Shiv Sena Women

Violence and Communalism in a Bombay Slum

Edited by
October 2007 9781850658597 236pp
October 2007 9781850658702 236pp

Description

This fascinating book, based on Atreyee Sen’s immersion in the low-income, working-class slums of Bombay, tells the story of the women and children of the Shiv Sena, the radical Hindu nationalist party of Western India. The women’s front of the Sena, known as the ‘Mahila Aghadi’, has been instrumental in creating and sustaining  communal violence, and the infamous Hindu-Muslim riots in Bombay (1992–93) brought them into the limelight.    Sen charts the Aghadi’s transformation from a submissive support group within a manifestly male movement into a militant and partially autonomous women’s task force. She also reveals how poor women and children use violence and ‘gang-ism’ to develop a unique social identity in the volatile social environment of the slums and how the Aghadi’s popularity was pegged to an unofficial and brutal law-enforcing system which offers speedy retributive justice to women who were victimised by male slum-dwellers.

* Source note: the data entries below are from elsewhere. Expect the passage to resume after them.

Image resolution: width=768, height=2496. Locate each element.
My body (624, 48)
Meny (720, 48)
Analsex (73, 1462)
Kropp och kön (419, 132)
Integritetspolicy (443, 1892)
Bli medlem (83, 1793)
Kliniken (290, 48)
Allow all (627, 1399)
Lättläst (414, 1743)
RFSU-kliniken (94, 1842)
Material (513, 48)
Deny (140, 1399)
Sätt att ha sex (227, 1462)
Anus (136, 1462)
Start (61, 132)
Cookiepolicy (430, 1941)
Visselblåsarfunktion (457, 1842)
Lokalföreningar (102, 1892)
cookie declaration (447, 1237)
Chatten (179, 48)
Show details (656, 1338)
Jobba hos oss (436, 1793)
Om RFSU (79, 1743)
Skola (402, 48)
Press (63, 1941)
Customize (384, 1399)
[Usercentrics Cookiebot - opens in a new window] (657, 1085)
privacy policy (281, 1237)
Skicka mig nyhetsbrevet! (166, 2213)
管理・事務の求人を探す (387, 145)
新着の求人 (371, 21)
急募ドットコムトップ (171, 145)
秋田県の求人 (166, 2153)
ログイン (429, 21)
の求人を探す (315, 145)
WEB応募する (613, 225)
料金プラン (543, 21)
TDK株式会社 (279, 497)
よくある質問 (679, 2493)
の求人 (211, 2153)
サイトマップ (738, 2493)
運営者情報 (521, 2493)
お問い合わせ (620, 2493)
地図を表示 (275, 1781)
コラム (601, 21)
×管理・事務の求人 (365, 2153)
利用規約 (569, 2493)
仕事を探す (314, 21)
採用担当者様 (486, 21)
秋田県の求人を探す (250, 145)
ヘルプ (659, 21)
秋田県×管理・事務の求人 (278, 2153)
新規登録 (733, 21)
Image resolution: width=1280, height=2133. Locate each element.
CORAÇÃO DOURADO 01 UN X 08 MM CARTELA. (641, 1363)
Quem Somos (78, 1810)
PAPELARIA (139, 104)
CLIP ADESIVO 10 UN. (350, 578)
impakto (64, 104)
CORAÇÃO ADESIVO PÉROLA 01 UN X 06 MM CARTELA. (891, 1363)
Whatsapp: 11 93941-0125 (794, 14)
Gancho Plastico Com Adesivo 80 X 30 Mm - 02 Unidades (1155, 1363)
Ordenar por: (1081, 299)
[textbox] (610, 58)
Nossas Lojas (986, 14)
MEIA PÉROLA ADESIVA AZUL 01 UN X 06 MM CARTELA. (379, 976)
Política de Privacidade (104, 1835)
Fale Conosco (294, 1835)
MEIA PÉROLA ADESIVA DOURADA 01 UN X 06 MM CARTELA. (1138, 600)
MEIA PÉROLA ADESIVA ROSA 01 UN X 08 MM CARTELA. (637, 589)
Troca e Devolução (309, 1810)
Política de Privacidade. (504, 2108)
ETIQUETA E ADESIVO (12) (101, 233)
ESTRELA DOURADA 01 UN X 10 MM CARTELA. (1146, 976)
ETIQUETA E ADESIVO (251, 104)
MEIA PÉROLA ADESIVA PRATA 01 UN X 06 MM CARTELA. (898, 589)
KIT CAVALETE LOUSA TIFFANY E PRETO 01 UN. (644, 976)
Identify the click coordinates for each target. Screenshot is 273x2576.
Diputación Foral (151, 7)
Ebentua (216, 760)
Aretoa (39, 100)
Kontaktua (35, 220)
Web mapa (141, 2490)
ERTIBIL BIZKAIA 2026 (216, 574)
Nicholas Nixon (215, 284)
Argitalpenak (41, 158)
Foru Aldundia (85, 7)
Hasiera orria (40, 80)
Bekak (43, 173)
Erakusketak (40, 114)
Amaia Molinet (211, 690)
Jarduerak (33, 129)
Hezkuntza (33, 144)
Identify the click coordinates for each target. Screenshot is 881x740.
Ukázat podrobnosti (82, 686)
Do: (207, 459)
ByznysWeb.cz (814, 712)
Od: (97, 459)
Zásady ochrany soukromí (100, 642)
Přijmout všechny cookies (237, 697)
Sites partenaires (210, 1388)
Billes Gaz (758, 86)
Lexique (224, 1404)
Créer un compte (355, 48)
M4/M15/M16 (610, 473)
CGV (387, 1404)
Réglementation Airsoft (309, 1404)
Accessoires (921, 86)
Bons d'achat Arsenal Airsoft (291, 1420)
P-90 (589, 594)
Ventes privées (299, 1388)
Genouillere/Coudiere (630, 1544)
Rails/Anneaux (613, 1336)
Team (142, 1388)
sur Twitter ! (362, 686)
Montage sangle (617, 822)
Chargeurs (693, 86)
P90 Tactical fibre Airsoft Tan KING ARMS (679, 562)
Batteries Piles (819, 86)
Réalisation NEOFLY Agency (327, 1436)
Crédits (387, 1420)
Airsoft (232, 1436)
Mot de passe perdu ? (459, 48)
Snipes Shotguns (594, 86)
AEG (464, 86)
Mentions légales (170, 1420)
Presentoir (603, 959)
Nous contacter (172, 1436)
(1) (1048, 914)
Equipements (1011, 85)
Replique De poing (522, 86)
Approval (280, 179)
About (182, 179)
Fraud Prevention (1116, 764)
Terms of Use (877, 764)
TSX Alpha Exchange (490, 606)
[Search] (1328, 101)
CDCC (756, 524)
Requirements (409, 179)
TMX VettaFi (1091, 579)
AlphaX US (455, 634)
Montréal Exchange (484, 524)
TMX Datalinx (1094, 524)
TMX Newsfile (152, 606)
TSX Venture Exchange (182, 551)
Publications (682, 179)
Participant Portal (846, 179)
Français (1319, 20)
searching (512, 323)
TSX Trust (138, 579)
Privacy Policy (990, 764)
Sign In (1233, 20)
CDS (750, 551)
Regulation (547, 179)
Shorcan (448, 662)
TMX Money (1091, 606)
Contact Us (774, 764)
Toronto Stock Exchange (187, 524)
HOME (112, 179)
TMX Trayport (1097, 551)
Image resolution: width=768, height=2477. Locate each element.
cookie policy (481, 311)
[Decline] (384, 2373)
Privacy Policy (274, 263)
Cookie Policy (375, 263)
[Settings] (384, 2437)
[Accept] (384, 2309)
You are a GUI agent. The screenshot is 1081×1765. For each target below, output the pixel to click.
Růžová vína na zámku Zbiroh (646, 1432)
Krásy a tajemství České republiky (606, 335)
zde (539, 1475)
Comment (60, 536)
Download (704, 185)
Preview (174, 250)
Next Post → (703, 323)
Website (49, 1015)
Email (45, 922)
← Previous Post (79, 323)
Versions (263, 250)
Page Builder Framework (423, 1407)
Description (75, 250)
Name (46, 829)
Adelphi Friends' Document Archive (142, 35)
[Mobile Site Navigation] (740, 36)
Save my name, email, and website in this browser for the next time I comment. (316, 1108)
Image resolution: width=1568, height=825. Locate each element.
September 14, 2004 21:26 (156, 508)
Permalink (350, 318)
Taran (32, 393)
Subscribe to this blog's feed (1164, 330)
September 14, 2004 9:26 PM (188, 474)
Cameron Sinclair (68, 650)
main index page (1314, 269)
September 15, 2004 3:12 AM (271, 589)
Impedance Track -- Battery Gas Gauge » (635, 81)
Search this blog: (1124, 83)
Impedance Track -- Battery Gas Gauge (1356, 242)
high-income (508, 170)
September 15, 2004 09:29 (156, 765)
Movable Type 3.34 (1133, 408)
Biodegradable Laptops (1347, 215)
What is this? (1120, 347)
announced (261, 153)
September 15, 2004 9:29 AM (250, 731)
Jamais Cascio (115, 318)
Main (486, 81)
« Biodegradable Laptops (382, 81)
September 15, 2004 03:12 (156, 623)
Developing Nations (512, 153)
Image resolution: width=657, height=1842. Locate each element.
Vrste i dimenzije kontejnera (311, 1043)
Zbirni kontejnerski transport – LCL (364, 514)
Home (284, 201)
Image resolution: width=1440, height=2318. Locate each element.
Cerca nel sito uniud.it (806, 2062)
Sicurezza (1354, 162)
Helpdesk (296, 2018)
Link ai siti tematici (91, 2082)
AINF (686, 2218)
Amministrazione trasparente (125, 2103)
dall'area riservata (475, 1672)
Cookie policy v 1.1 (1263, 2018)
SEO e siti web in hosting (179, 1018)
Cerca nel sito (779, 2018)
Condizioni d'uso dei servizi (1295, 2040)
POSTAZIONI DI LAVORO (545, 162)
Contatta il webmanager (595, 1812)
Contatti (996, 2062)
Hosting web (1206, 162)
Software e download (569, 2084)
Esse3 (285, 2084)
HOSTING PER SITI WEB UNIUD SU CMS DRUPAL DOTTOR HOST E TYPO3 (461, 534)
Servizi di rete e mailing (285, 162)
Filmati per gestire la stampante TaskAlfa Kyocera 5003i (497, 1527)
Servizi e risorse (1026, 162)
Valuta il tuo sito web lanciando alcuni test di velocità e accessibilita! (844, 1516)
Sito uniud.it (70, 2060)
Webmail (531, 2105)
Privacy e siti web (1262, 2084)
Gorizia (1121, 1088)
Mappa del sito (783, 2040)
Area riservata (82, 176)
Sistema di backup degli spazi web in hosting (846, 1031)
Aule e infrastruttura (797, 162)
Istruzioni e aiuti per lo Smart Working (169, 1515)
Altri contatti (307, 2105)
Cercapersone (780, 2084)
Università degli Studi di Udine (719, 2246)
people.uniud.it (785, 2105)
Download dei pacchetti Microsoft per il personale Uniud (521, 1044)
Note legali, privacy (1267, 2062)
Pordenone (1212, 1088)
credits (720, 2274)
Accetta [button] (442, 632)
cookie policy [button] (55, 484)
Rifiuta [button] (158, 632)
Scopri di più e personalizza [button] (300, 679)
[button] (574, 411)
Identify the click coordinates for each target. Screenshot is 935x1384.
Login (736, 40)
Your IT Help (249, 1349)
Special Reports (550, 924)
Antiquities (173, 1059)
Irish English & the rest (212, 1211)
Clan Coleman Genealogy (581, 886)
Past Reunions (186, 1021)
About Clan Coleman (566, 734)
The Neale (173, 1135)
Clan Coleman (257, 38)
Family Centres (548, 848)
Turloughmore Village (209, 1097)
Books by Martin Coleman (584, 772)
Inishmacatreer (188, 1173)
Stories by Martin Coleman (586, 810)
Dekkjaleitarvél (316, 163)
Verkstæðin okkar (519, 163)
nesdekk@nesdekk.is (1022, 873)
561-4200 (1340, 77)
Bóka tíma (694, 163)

Sen also develops an understanding of the Aghadi’s own rationale for creating what they perceived to be a militaristic society, and of why these women organise themselves along paramilitary lines. In participating in an essentially masculine performative arena such as communal rioting and attendant ‘nationalistic’ activities, these working-class ‘warrior’ women remain loyal to a fundamentalist cause even as they covertly wrest social spaces and economic leverage for themselves.    Atreyee Sen’s book turns feminist scholarship on its head by documenting a situation where women have become the primary retainers and perpetrators of a violent nationalistic discourse, acquiring social and  economic status either by default or as reward.

Reviews

Shiv Sena Women is a riveting account of the Shiv Sena’s `Mahila Aghadi’ or women’s front and their children in Bombay. Sen addresses urgent contemporary issues that are relevant not only to India, but to all those interested in the growing social support for fundamentalist movements.’ —Professor Kumkum Sangari, University of Wisconsin-Milwaukee

Editor(s)

Atreyee Sen is a Lecturer in  Anthropology at the University of Sussex.